问题描述
我正在尝试了解 Nokogiri.有没有人有一个链接到 Nokogiri 解析/刮取显示结果树的基本示例.认为这真的有助于我的理解.
I am trying to understand Nokogiri. Does anyone have a link to a basic example of Nokogiri parse/scrape showing the resultant tree. Think it would really help my understanding.
推荐答案
使用 IRB 和 Ruby 1.9.2:
Using IRB and Ruby 1.9.2:
加载 Nokogiri:
Load Nokogiri:
> require 'nokogiri'
#=> true
解析文档:
> doc = Nokogiri::HTML('<html><body><p>foobar</p></body></html>')
#=> #<Nokogiri::HTML::Document:0x1012821a0
@node_cache = [],
attr_accessor :errors = [],
attr_reader :decorators = nil
Nokogiri 喜欢格式良好的文档.请注意,它添加了 DOCTYPE
因为我解析为文档.也可以解析为文档片段,但这是非常专业的.
Nokogiri likes well formed docs. Note that it added the DOCTYPE
because I parsed as a document. It's possible to parse as a document fragment too, but that is pretty specialized.
> doc.to_html
#=> "<!DOCTYPE html PUBLIC \"-//W3C//DTD HTML 4.0 Transitional//EN\" \"http://www.w3.org/TR/REC-html40/loose.dtd\">\n<html><body><p>foobar</p></body></html>\n"
使用 CSS 搜索文档以找到第一个 节点并抓取其内容:
Search the document to find the first <p>
node using CSS and grab its content:
> doc.at('p').text
#=> "foobar"
使用不同的方法名称来做同样的事情:
Use a different method name to do the same thing:
> doc.at('p').content
#=> "foobar"
在文档中搜索 标签内的所有
节点,并获取第一个的内容.
search
返回一个节点集,就像一个节点数组.
Search the document for all <p>
nodes inside the <body>
tag, and grab the content of the first one. search
returns a nodeset, which is like an array of nodes.

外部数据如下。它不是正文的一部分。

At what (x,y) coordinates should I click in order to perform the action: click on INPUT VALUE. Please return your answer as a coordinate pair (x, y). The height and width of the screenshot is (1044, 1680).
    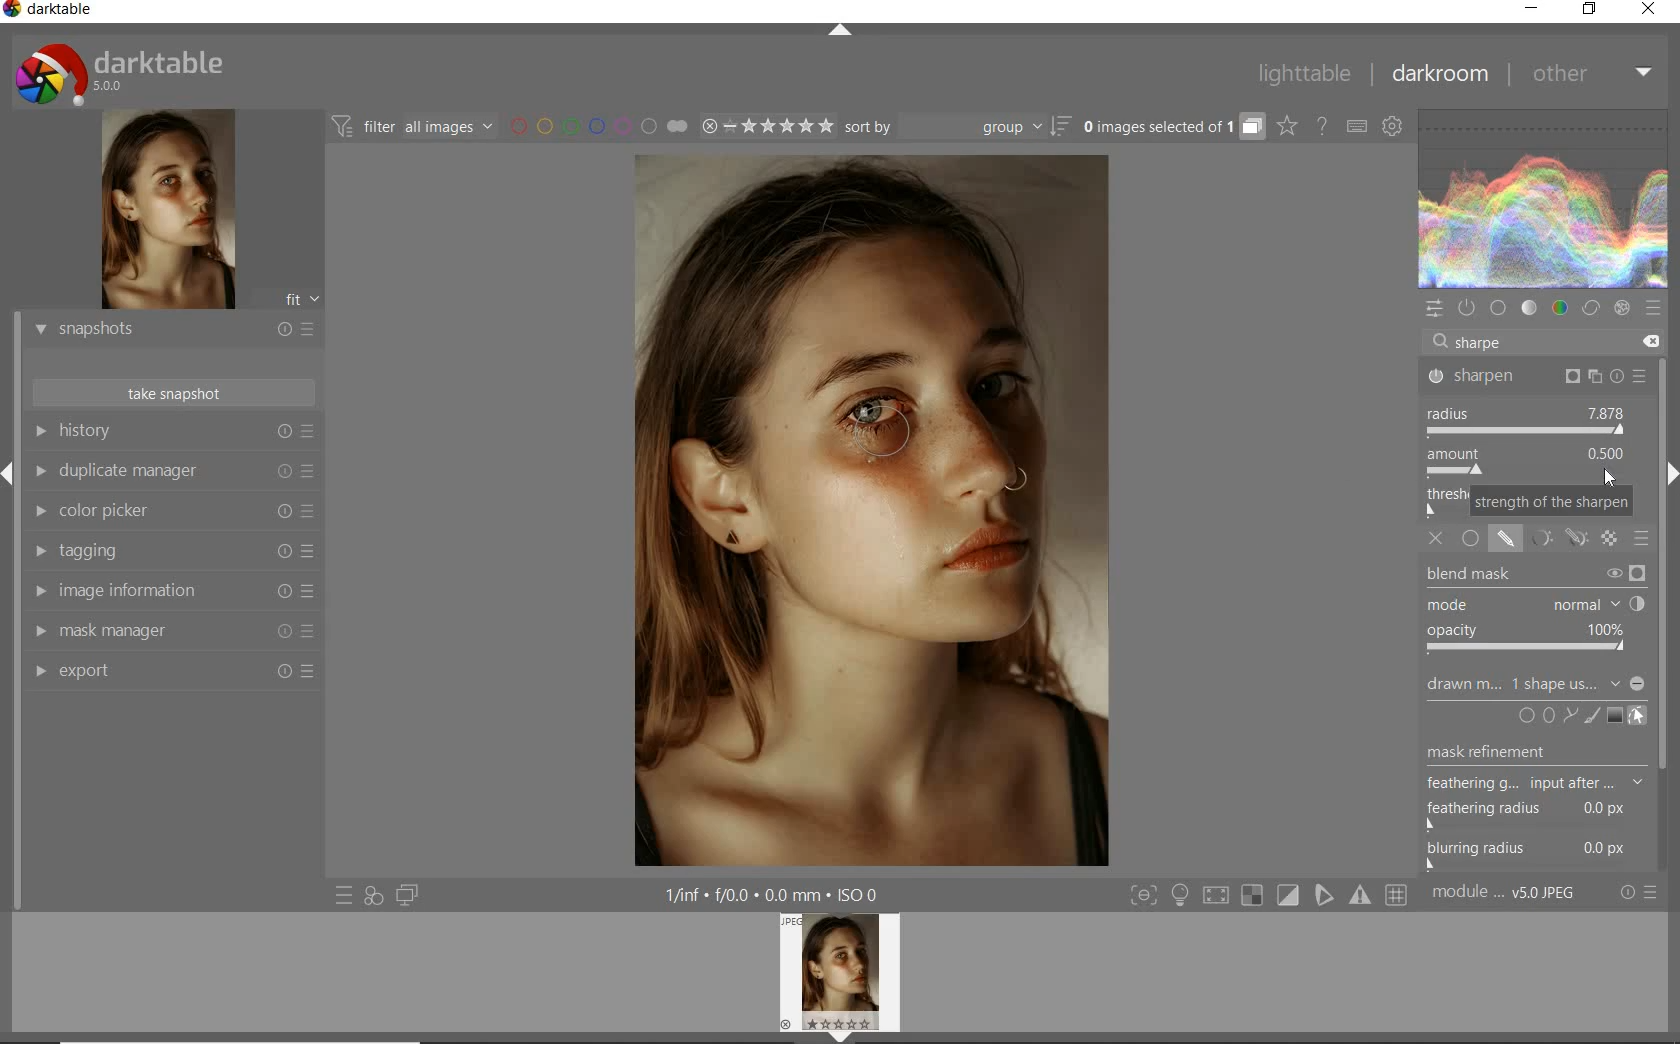
    Looking at the image, I should click on (1479, 341).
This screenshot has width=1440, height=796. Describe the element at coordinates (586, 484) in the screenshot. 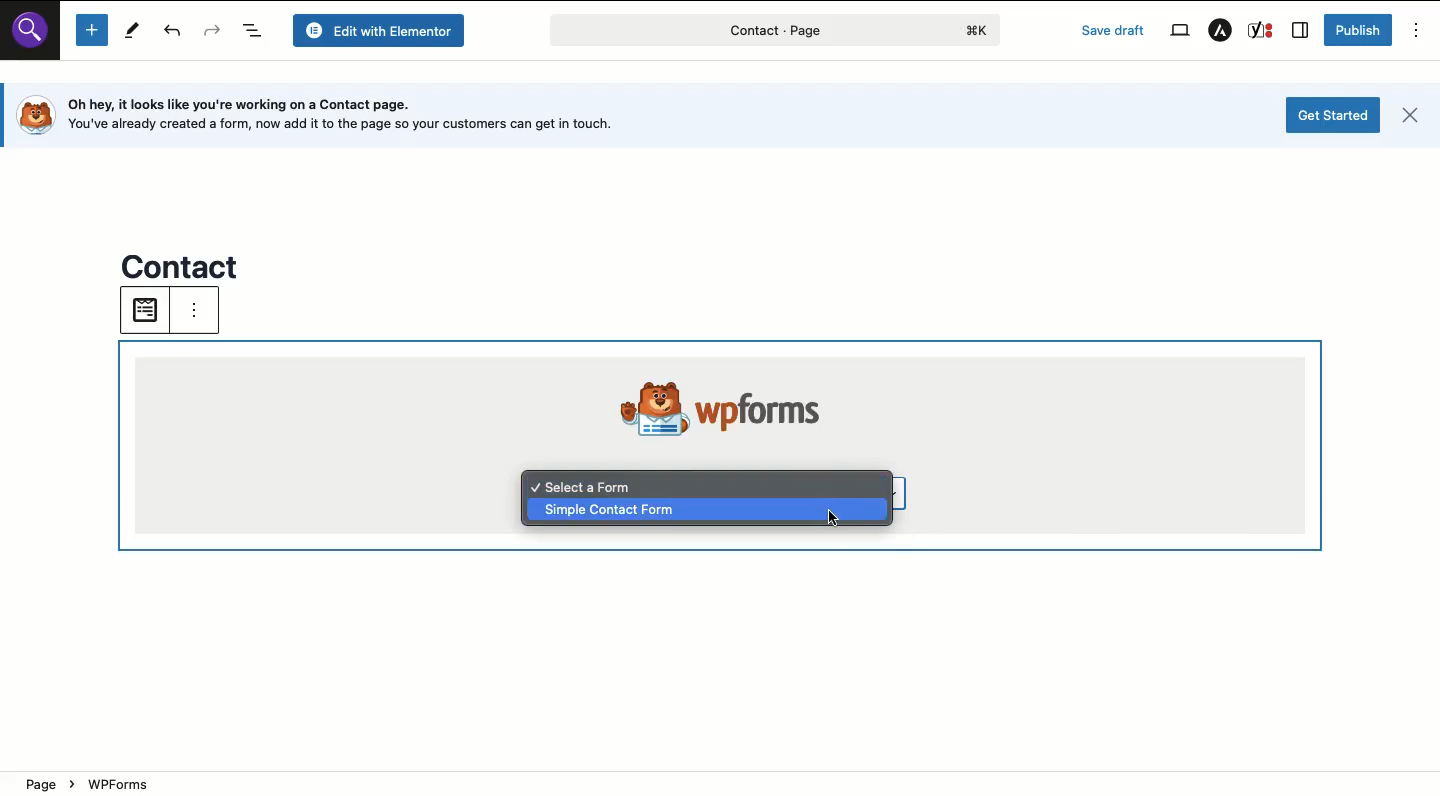

I see `Select a form` at that location.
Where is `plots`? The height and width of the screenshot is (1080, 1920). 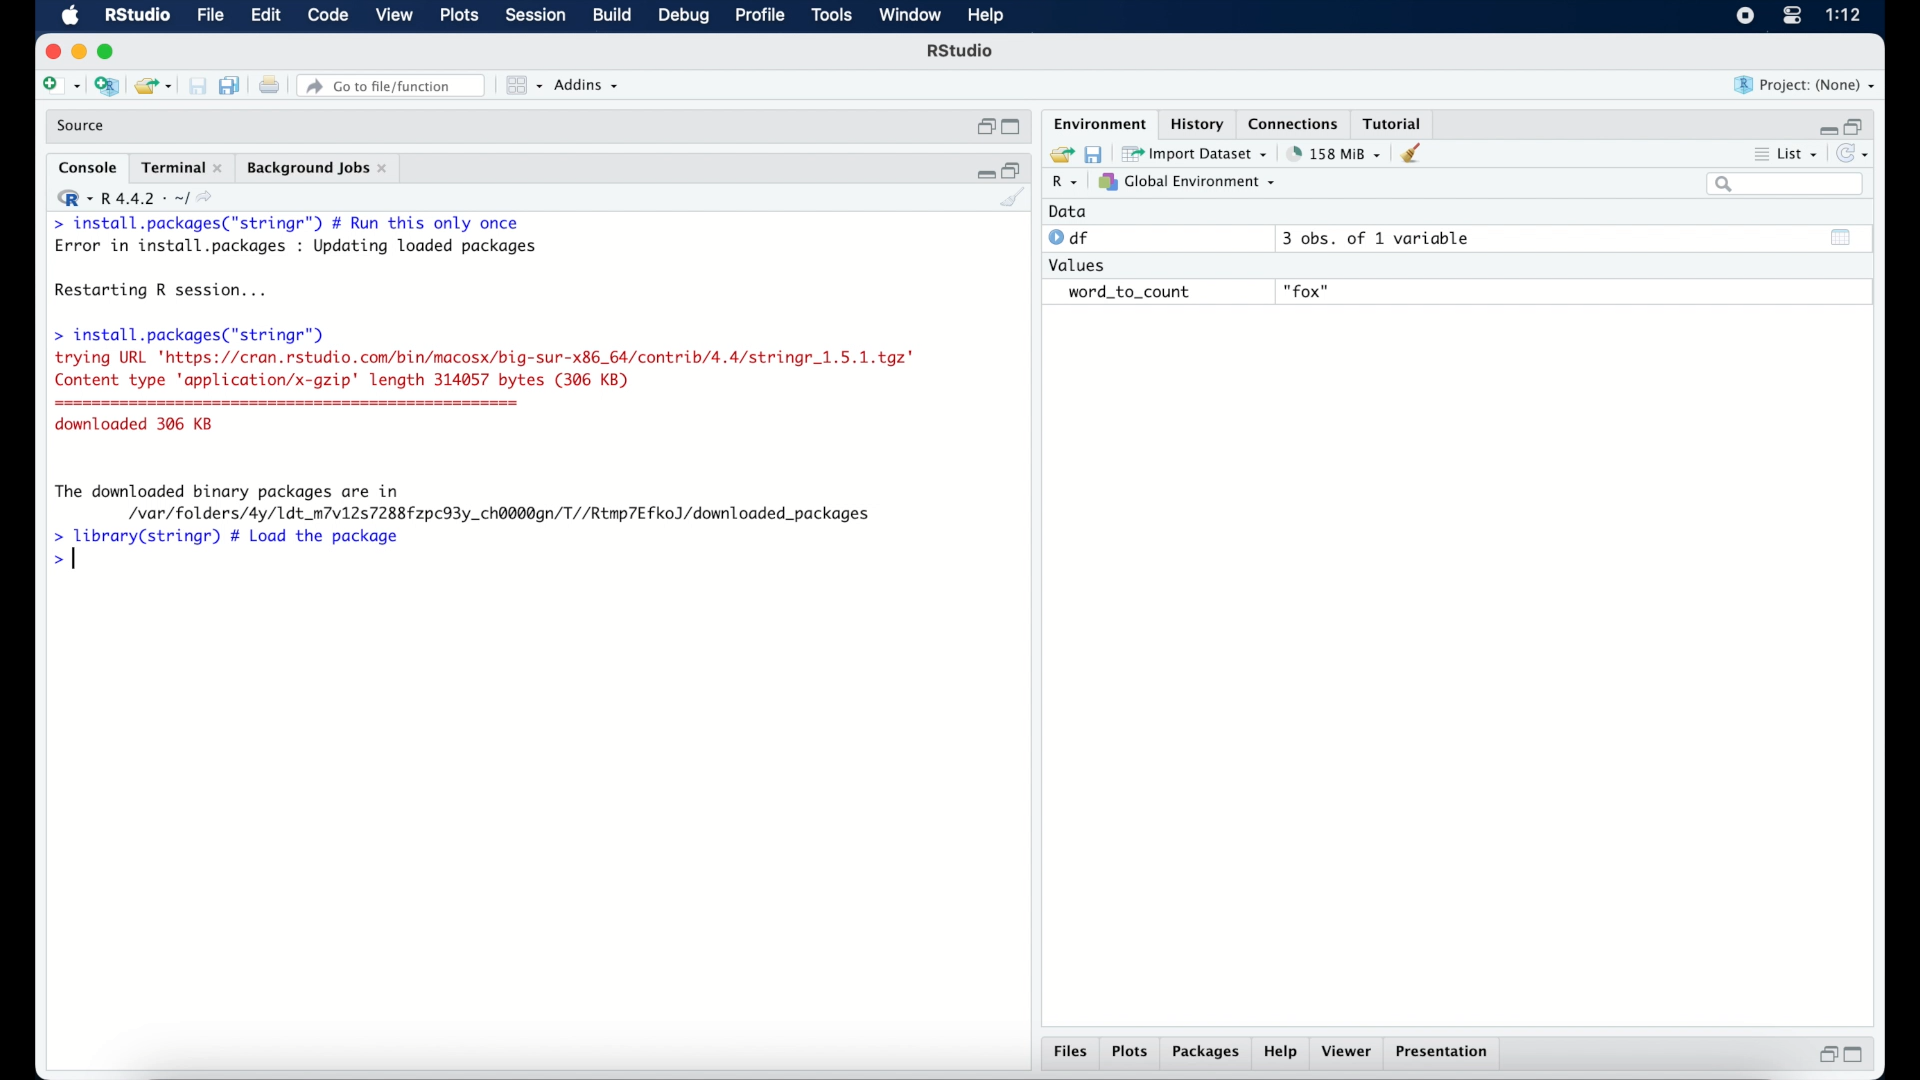
plots is located at coordinates (461, 16).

> doc.search('body p').first.text
#=> "foobar"
这是很重要的一点,几乎每个人在第一次使用 Nokogiri 时都会被绊倒.search
及其 css
和 xpath
变体返回一个 NodeSet.NodeSet.text
或 content
将所有返回节点的文本连接成一个字符串,这使得 非常 难以再次拆开.
This is an important point, and one that trips up almost everyone when first using Nokogiri. search
and its css
and xpath
variants return a NodeSet. NodeSet.text
or content
concatenates the text of all the returned nodes into a single String which can make it very difficult to take apart again.
使用稍微不同的 HTML 有助于说明这一点:
Using a little different HTML helps illustrate this:
> doc = Nokogiri::HTML('<html><body><p>foo</p><p>bar</p></body></html>')
> puts doc.to_html
<!DOCTYPE html PUBLIC "-//W3C//DTD HTML 4.0 Transitional//EN" "http://www.w3.org/TR/REC-html40/loose.dtd">
<html><body>
<p>foo</p>
<p>bar</p>
</body></html>
> doc.search('p').text
#=> "foobar"
> doc.search('p').map(&:text)
#=> ["foo", "bar"]
返回原始 HTML...
Returning back to the original HTML...
改变节点的内容:
> doc.at('p').content = 'bar'
#=> "bar"
将解析后的文档作为 HTML 发出:
Emit a parsed document as HTML:
> doc.to_html
#=> "<!DOCTYPE html PUBLIC \"-//W3C//DTD HTML 4.0 Transitional//EN\" \"http://www.w3.org/TR/REC-html40/loose.dtd\">\n<html><body><p>bar</p></body></html>\n"
删除节点:
> doc.at('p').remove
#=> #<Nokogiri::XML::Element:0x80939178 name="p" children=[#<Nokogiri::XML::Text:0x8091a624 "bar">]>
> doc.to_html
#=> "<!DOCTYPE html PUBLIC \"-//W3C//DTD HTML 4.0 Transitional//EN\" \"http://www.w3.org/TR/REC-html40/loose.dtd\">\n<html><body></body></html>\n"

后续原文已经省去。